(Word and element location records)
········
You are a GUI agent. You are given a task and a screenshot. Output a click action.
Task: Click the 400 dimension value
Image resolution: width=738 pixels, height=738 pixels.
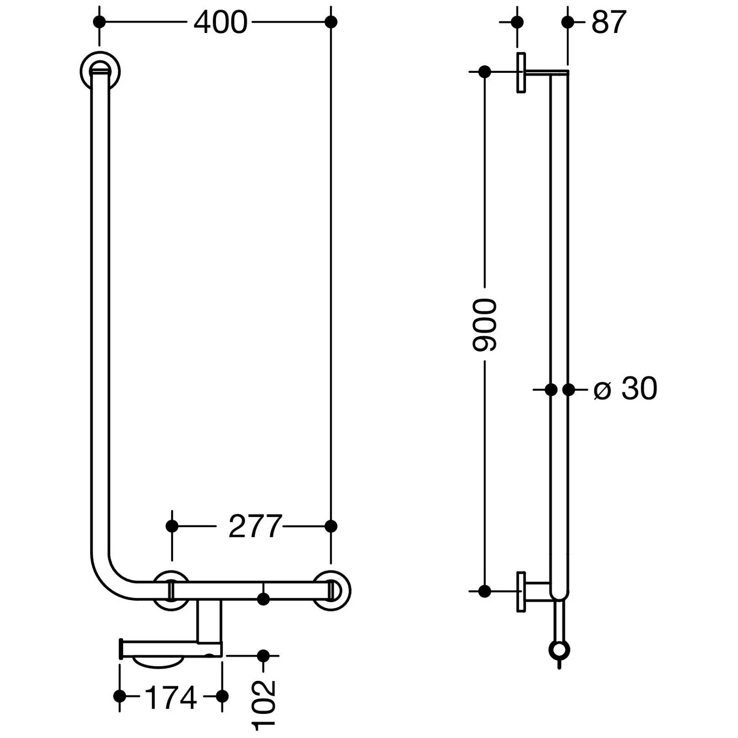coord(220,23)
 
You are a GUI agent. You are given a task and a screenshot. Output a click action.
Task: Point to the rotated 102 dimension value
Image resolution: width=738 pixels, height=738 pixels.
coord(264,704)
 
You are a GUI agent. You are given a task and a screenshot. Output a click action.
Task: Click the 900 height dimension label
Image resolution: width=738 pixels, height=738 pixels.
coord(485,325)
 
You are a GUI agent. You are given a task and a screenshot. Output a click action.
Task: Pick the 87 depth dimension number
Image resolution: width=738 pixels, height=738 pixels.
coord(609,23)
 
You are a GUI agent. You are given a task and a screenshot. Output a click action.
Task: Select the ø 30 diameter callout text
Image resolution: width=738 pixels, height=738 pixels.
········
WORK REQUIRED: Return every line of the rows above word for word, leaving out the pictures.

ANSWER TO THE PROBLEM:
You are a GUI agent. You are given a task and a screenshot. Output a click action.
Task: Click the 400 dimension value
Image resolution: width=738 pixels, height=738 pixels.
coord(220,23)
 
You are a GUI agent. You are given a task and a screenshot. Output a click action.
Task: Point to the rotated 102 dimension value
Image resolution: width=738 pixels, height=738 pixels.
coord(264,704)
 
You are a GUI agent. You are given a task and a screenshot. Output a click action.
Task: Click the 900 height dimension label
Image resolution: width=738 pixels, height=738 pixels.
coord(485,325)
 
You are a GUI agent. You are given a task and a screenshot. Output a click action.
Task: Pick the 87 depth dimension number
Image resolution: width=738 pixels, height=738 pixels.
coord(609,23)
 
You are a GUI agent. You are given a task and a screenshot. Output a click action.
Task: Select the ø 30 diameter callout text
Image resolution: width=738 pixels, height=738 pixels.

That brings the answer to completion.